→ Data supplied:
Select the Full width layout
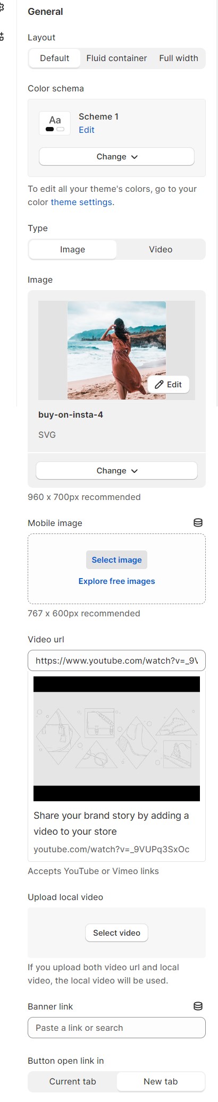 pyautogui.click(x=179, y=58)
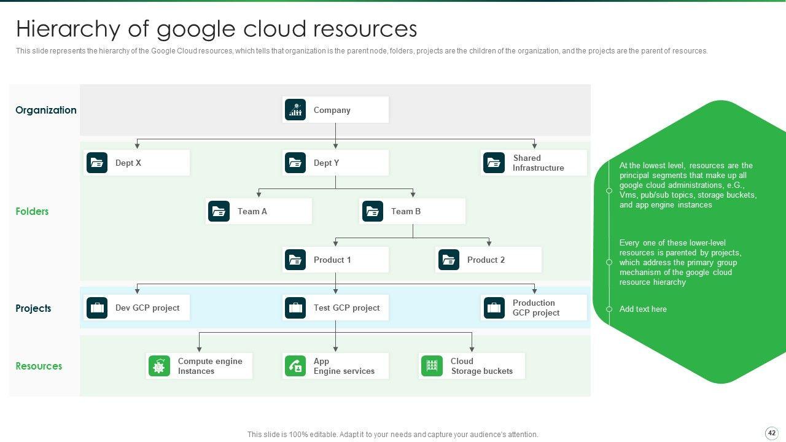Click the Product 1 node label
The width and height of the screenshot is (786, 442).
(x=332, y=260)
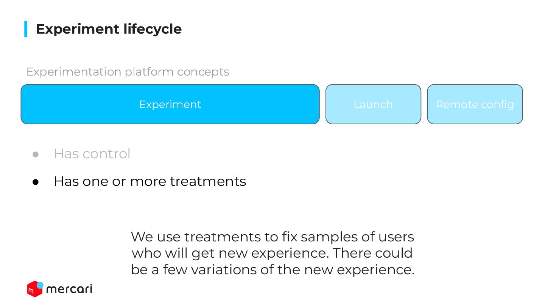
Task: Select the Experiment concept box
Action: (x=170, y=104)
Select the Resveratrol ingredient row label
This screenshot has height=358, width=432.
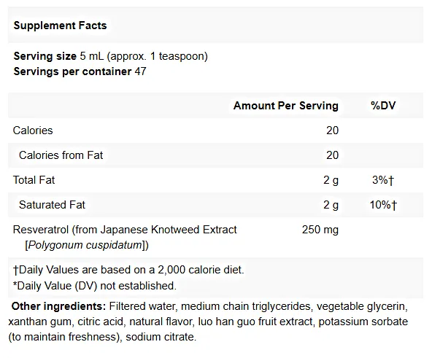tap(125, 237)
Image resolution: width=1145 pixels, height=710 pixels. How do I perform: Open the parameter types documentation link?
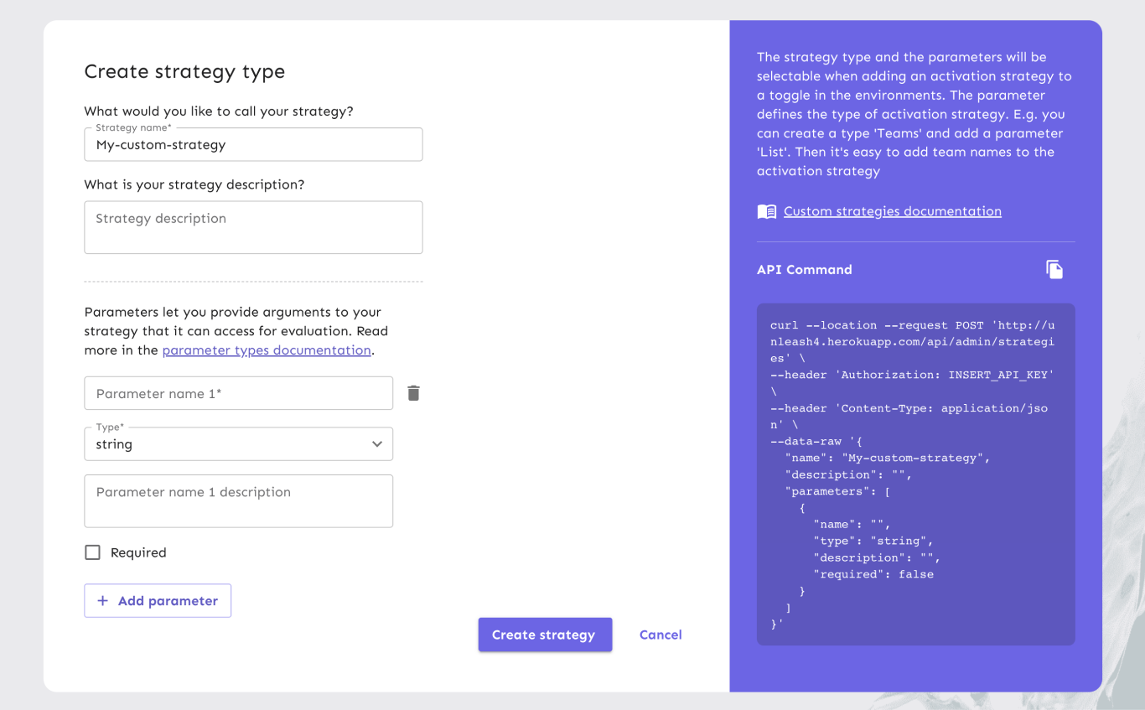pyautogui.click(x=267, y=350)
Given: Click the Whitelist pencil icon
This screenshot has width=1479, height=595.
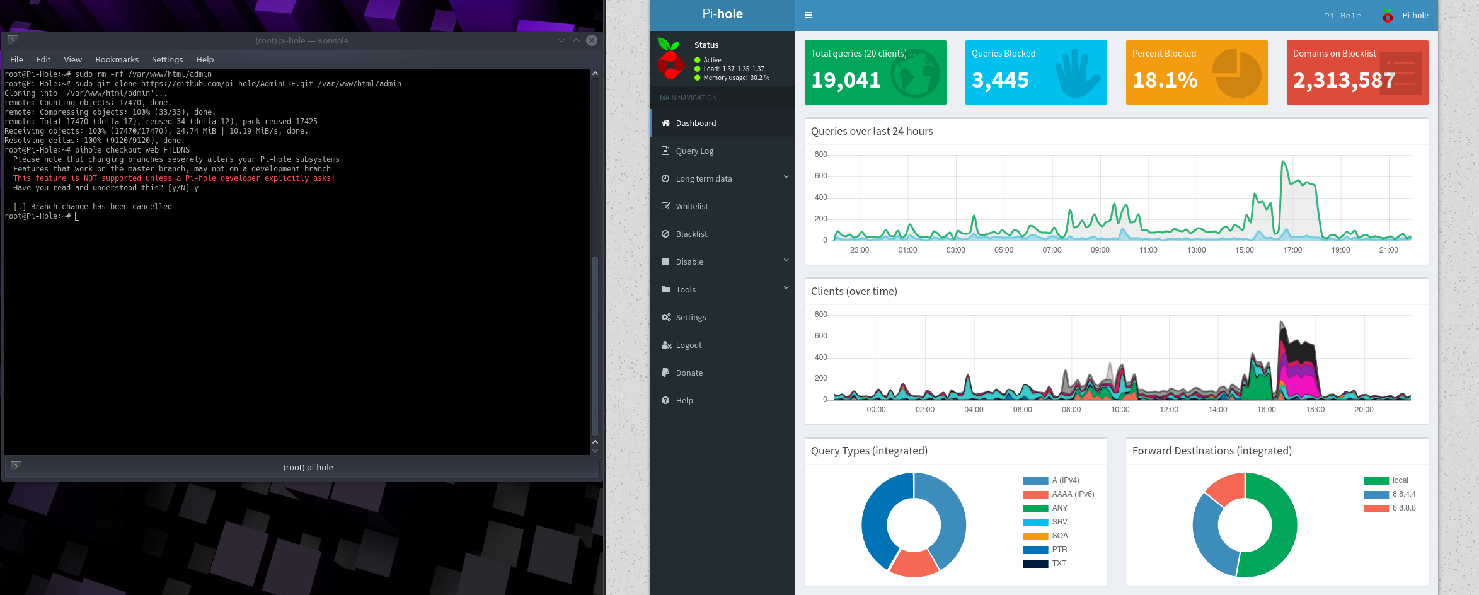Looking at the screenshot, I should (x=665, y=206).
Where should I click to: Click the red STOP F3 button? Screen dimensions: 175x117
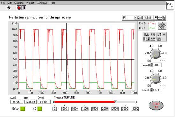156,106
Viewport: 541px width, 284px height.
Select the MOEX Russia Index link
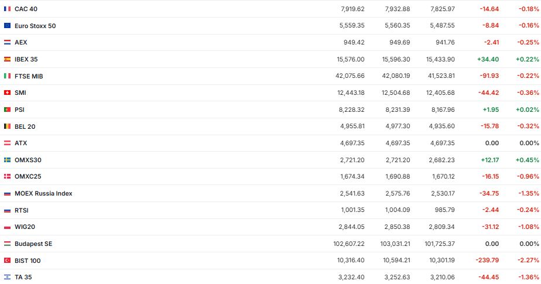point(43,193)
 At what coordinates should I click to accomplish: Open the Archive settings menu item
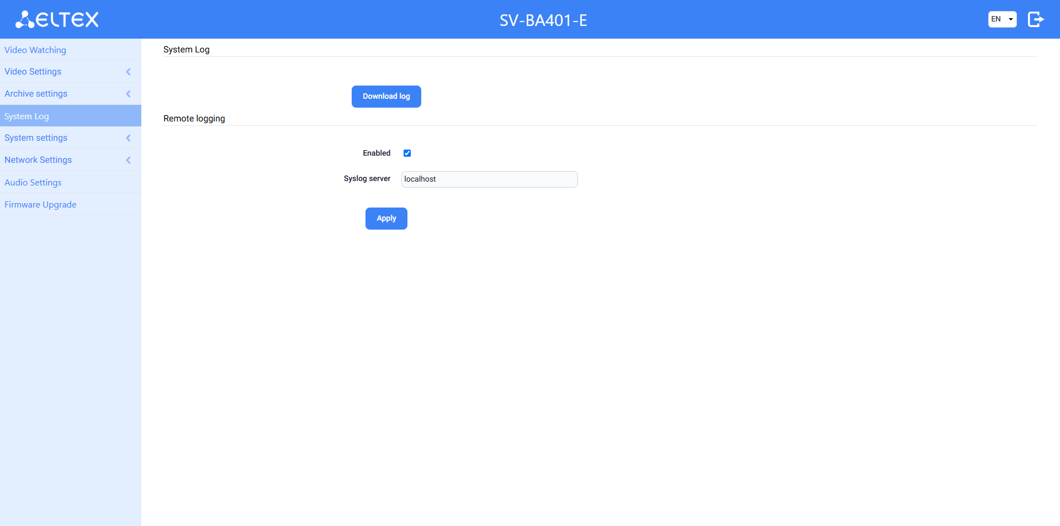[x=36, y=94]
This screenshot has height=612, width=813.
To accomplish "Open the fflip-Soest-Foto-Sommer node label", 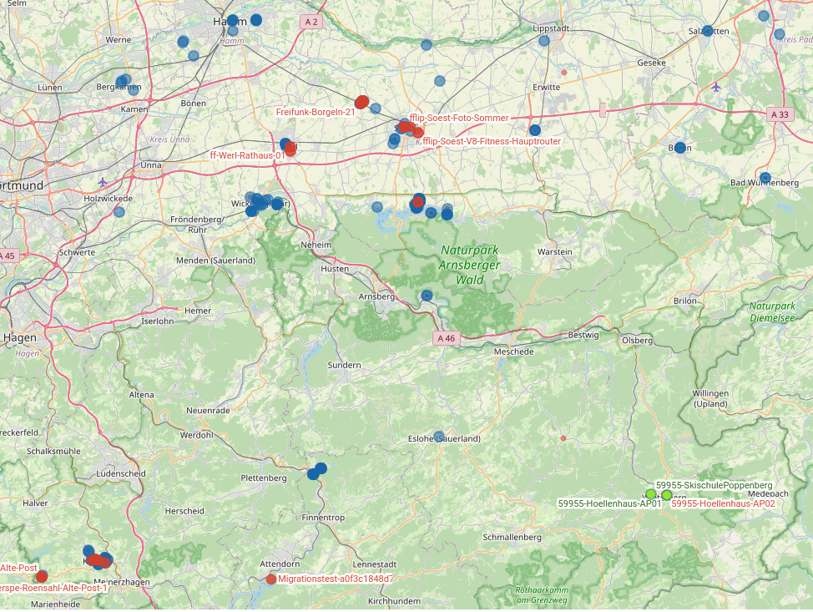I will [x=459, y=119].
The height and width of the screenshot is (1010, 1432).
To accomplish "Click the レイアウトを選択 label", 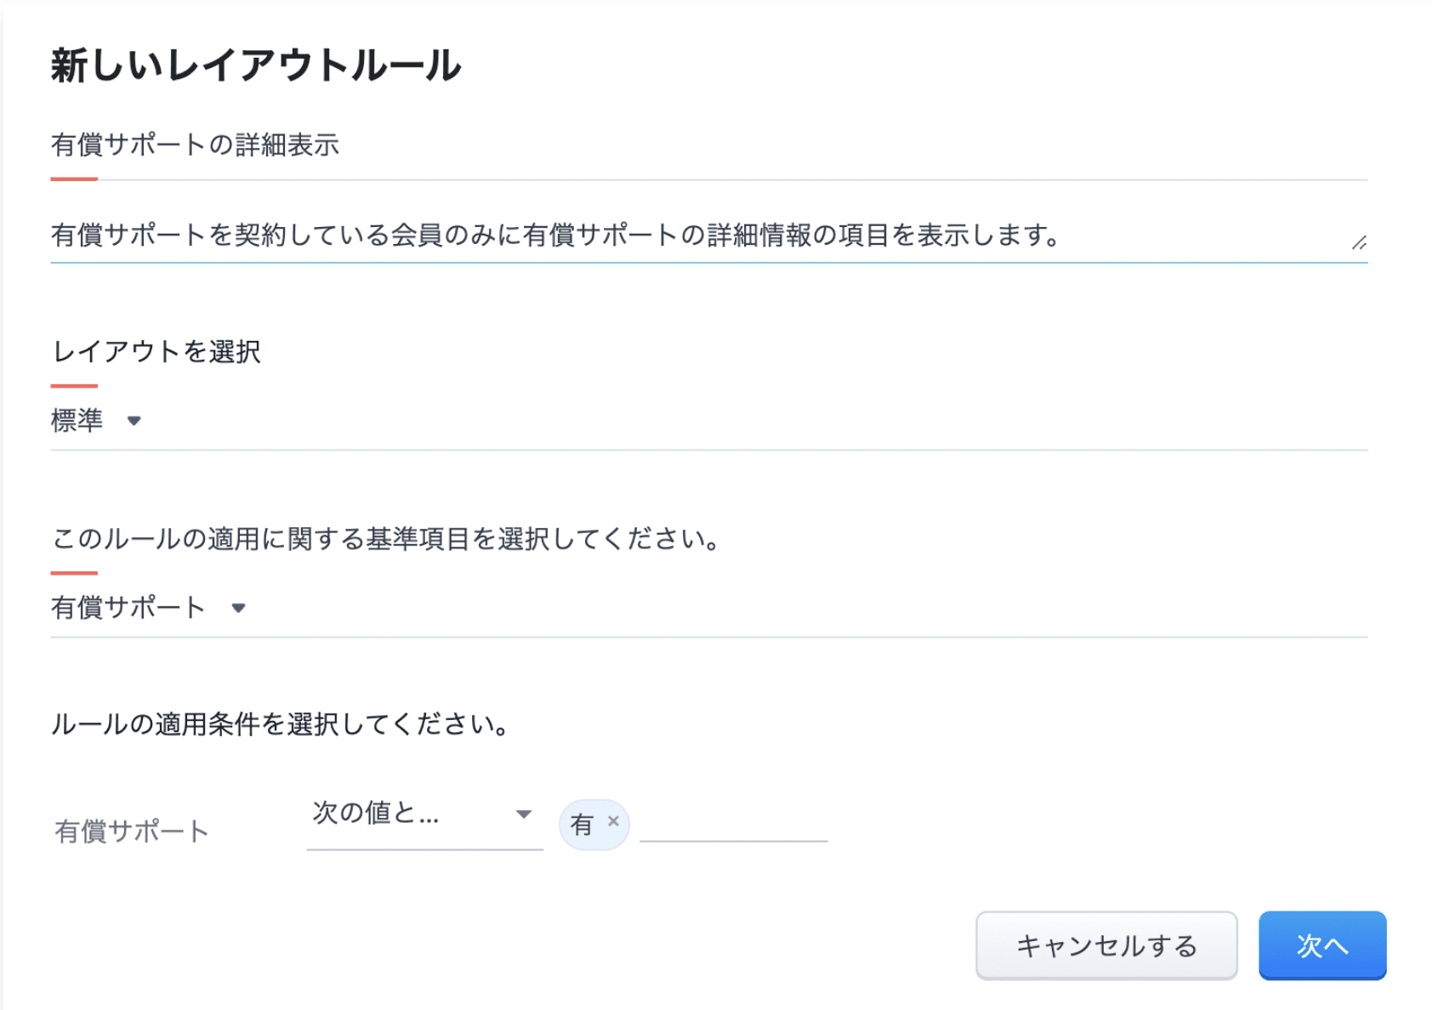I will tap(157, 352).
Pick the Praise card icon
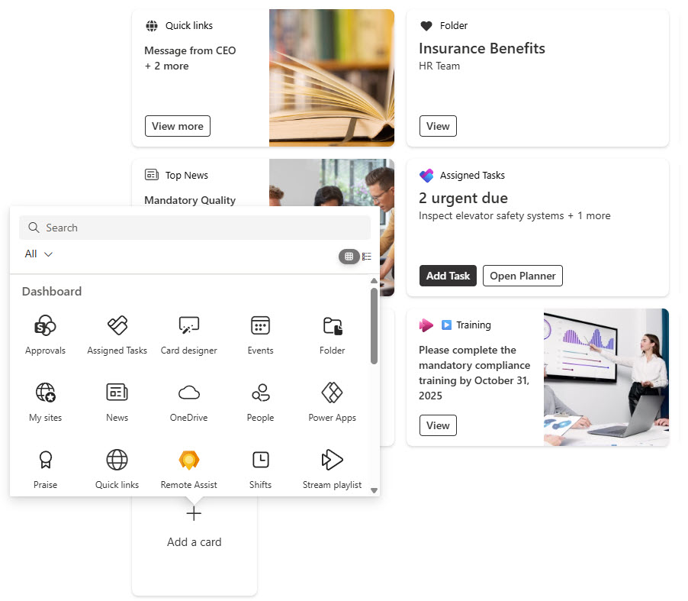The height and width of the screenshot is (601, 688). 45,460
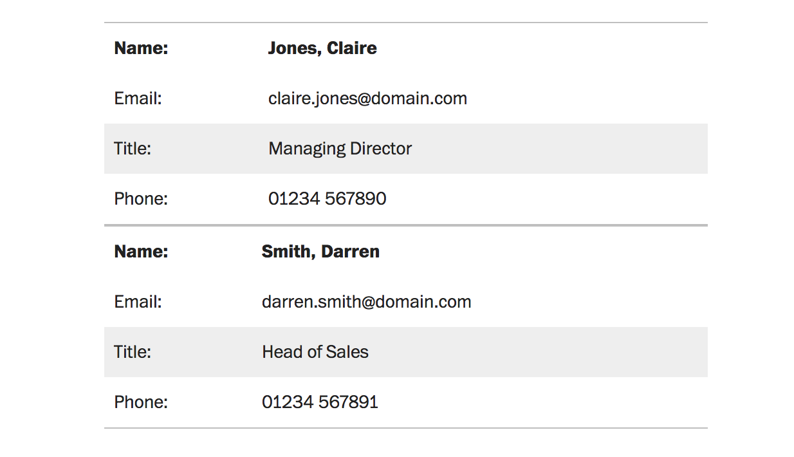
Task: Call the phone number 01234 567890
Action: click(327, 199)
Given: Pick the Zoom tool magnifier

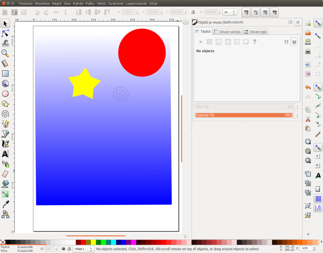Looking at the screenshot, I should coord(5,53).
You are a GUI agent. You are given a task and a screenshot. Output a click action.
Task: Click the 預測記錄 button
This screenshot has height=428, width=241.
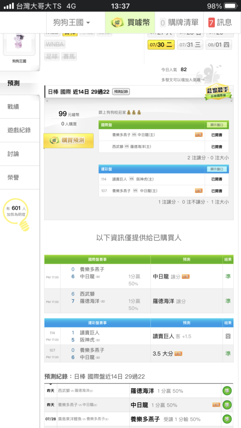point(121,92)
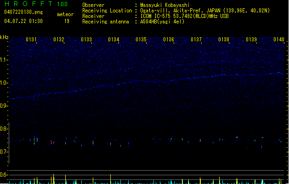
Task: Select the 0138 time marker
Action: (224, 40)
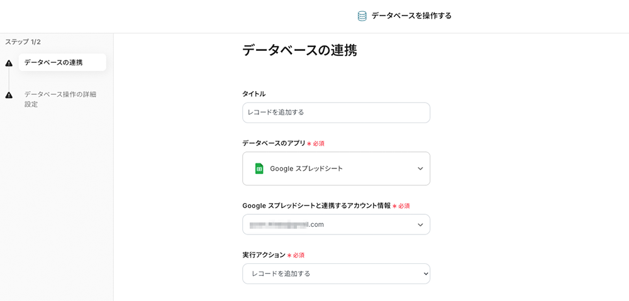Click the database icon in the header
629x301 pixels.
pos(362,16)
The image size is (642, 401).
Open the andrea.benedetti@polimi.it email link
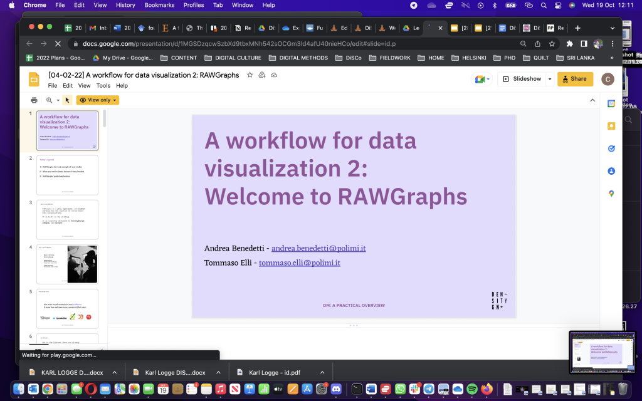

→ Problem to work on: Your job is to restate, word for word, only the lines from the one holding "You are a GUI" through the end of the material; pictures stay out.

→ Solved exercise:
You are a GUI agent. You are given a task and a screenshot. Output a click action.
Task: Click the 預測記錄 button
This screenshot has height=428, width=241.
point(121,92)
Task: Select the 0138 time marker
Action: (224, 40)
Click the database icon in the header
629x301 pixels.
pos(362,16)
The image size is (642, 401).
Open the andrea.benedetti@polimi.it email link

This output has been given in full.